Wie viele Vollzeitstellen stehen dem neuen Fachdienst laut dem Text über den AWO-Kinderschutz nach der Neuorganisation zur Verfügung?

→ Textauswahl:
────────────────────────────────────────
Der AWO-Unterbezirk Münsterland-Recklinghausen mit Sitz in Herten hat einen neuen Fachdienst: Gewaltprävention und Kinderschutz.
Bei über 7.000 Kindern im offenen Ganztag und über 5.000 in Kindertageseinrichtungen der AWO im Unterbezirk Münsterland-Recklinghausen gebe es leider immer wieder auch Fälle, wo Mitarbeiter Hinweise auf Kindeswohlgefährdung erhalten. Diesen nachzugehen und die betreffenden Mitarbeiter dabei zu unterstützen und zu beraten ist bereits seit 2013 die Aufgabe von Kinderschutzfachkraft Melanie Havermann. Seit August leitet die Diplom-Sozialpädagogin und systemische Familientherapeutin den neu eingerichteten Fachdienst Gewaltprävention und Kinderschutz. „Neu ist, dass meine Kolleginnen und ich ab sofort für alle Fachbereiche im ganzen Unterbezirk zuständig sind“, so Havermann. Denn immer wieder erreichten sie auch Anrufe von Kollegen etwa aus der Familien- oder Schuldnerberatung oder dem ambulant betreuten Wohnen. „Da lege ich natürlich nicht auf. Aber formal war ich bisher nicht zuständig“, beschreibt die 46-Jährige einen Grund für die Neuorganisation. In der steht mit fast drei, statt vorher eineinhalb Vollzeitzeitstellen nun auch mehr Women-Power bereit: „Anderswo läuft das irgendwie mit. Es ist großartig, dass die Geschäftsführung erkannt hat: Kinderschutz geht nicht auf halbem Fuß!“, so Havermann über die personelle Aufstockung. Eine wesentliche Aufgabe sei neben der akuten Beratung nach Bedarf, für alle AWO-Einrichtungen im Unterbezirk Schulungen zu entwickeln und durchzuführen, erklärt Melanie Havermann. „Da befinden wir uns gerade in der Konzeptionsphase.“
Auch interne Gewalt im Blick
Eine wesentliche Neuerung sei auch die Erweiterung auf mögliche interne Gewalt, also Gewalt von Mitarbeitern gegenüber schutzbefohlenen Kunden oder Klienten. Im Zuge einer gesteigerten öffentlichen Wahrnehmung des Themas Kindeswohlgefährdung auch durch die besonders dramatischen Fälle in Lügde, Datteln und Bergisch Gladbach sei die Sensibilität für das Thema und der Beratungsbedarf noch einmal gestiegen. Die Arbeit des Fachdienstes beginne aber bereits viel früher, betont Mitarbeiterin Rita Tücking: Grenzüberschreitungen fingen oft subtil und weniger eindeutig an. Und Grenzen seien zudem individuell sehr unterschiedlich. „Eine Grenzüberschreitung kann zum Beispiel darin bestehen, dass ein Mitarbeiter einem Bewohner einer Wohnstätten immer sehr nahe kommt, obwohl diesem Distanz wichtig ist.
────────────────────────────────────────
→ Datenzeilen:
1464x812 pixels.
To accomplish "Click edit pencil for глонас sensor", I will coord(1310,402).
────────────────────────────────────────
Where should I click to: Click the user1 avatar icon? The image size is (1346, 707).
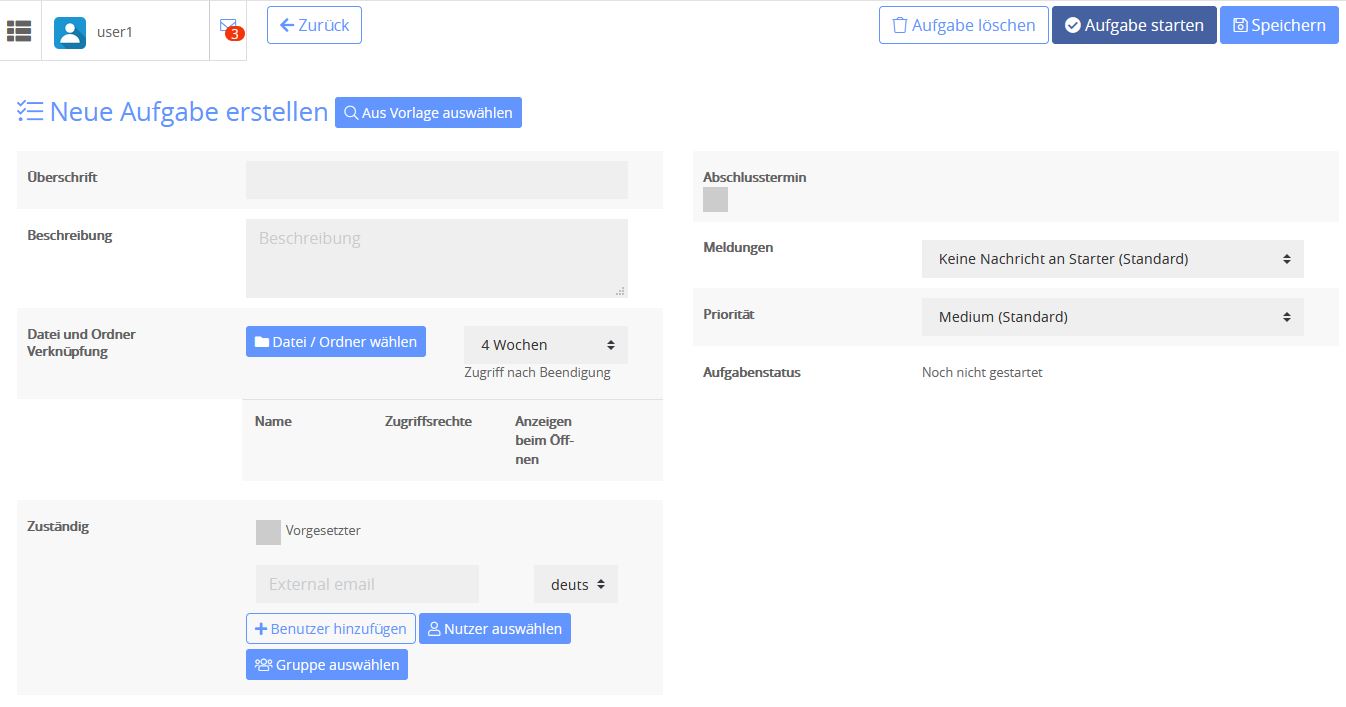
────────────────────────────────────────
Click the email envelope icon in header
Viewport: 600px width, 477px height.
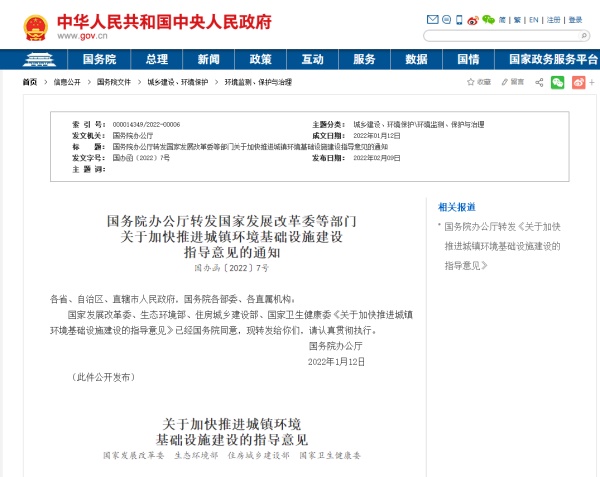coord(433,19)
────────────────────────────────────────
→ Erledigte Aufgabe: Fast drei Vollzeitstellen, statt vorher eineinhalb.